Petroedmondia

Scientific classification
- Kingdom: Plantae
- Clade: Tracheophytes
- Clade: Angiosperms
- Clade: Eudicots
- Clade: Asterids
- Order: Apiales
- Family: Apiaceae
- Subfamily: Apioideae
- Genus: Petroedmondia Tamamsch.
- Species: P. syriaca
- Binomial name: Petroedmondia syriaca (Boiss.) Tamamsch.
- Synonyms: Colladonia syriaca Boiss. ; Smyrniopsis cachroides Boiss. ;

= Petroedmondia =

- Genus: Petroedmondia
- Species: syriaca
- Authority: (Boiss.) Tamamsch.
- Parent authority: Tamamsch.

Species of flowering plant

Petroedmondia is a monotypic genus of flowering plants belonging to the family Apiaceae. It only contains one known species, Petroedmondia syriaca.

It is native to Iran, Iraq, Lebanon, Palestine, Syria and Turkey.
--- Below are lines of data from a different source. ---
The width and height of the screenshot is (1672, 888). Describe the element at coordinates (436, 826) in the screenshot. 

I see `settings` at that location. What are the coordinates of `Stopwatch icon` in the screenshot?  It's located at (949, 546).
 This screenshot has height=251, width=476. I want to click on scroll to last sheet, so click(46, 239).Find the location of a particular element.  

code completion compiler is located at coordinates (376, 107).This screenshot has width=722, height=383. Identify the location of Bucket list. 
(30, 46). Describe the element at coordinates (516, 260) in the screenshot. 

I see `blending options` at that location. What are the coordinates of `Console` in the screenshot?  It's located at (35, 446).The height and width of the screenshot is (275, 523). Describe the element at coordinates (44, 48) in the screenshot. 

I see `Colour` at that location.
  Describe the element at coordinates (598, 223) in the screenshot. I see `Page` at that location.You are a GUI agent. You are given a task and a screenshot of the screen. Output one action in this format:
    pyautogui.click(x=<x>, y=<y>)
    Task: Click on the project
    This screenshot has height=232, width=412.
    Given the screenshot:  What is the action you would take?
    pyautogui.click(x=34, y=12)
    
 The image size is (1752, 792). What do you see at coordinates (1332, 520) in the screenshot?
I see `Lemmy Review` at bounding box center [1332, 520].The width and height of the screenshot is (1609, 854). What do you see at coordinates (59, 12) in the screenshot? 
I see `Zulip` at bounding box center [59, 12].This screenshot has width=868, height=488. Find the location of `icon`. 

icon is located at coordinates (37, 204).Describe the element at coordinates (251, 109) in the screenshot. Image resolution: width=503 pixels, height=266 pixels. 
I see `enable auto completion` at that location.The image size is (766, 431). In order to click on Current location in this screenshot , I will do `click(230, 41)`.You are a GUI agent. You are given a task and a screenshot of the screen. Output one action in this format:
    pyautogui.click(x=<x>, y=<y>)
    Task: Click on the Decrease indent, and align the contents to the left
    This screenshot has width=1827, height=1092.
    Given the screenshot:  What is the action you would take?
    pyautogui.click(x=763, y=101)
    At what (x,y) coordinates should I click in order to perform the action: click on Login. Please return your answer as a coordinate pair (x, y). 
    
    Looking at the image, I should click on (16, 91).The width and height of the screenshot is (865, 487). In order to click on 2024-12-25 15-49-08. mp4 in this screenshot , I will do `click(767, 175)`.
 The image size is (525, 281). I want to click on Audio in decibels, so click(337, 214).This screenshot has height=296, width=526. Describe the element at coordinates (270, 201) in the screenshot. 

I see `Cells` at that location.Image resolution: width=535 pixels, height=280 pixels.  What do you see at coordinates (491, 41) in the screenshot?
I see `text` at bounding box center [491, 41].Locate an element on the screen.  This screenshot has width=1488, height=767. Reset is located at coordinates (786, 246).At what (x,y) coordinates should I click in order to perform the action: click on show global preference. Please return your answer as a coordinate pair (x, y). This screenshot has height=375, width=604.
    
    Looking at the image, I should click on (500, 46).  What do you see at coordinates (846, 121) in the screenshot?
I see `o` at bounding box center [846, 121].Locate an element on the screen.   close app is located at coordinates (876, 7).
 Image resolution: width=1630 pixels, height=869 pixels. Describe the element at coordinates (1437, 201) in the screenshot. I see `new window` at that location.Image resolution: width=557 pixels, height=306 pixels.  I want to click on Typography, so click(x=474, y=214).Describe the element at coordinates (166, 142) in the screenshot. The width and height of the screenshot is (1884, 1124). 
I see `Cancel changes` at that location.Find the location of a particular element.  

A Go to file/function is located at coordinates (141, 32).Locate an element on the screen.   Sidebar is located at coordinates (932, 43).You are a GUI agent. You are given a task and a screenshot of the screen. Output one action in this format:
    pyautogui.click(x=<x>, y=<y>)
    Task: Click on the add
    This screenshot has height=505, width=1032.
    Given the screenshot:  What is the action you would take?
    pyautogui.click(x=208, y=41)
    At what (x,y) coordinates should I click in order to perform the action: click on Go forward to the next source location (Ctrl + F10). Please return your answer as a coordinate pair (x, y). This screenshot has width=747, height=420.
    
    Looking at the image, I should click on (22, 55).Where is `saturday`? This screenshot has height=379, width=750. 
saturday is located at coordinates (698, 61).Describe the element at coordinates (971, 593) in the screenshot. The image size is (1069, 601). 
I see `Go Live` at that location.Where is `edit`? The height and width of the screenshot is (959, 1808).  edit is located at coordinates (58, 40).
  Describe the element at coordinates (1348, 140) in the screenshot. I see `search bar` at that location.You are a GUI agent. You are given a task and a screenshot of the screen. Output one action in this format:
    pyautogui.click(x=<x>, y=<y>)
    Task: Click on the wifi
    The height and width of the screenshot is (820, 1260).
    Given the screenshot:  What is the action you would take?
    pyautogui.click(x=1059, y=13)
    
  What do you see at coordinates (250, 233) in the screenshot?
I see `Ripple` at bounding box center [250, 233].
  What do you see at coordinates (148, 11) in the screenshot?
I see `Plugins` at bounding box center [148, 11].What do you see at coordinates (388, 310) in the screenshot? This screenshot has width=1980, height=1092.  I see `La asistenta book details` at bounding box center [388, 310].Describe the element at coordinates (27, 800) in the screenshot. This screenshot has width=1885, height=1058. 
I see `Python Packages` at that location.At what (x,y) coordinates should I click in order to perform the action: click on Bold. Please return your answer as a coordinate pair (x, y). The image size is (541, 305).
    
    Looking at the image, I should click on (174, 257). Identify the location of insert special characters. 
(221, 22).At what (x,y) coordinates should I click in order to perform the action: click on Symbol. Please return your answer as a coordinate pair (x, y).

The genus name of Petroedmondia is in honour of Pierre Edmond Boissier (1810–1885), a Swiss prominent botanist, explorer and mathematician. The Latin specific epithet of syriaca means "coming from the Syria.
Both the genus and the species were first described and published in Fl. Iranica Vol.162 on page 167 in 1987.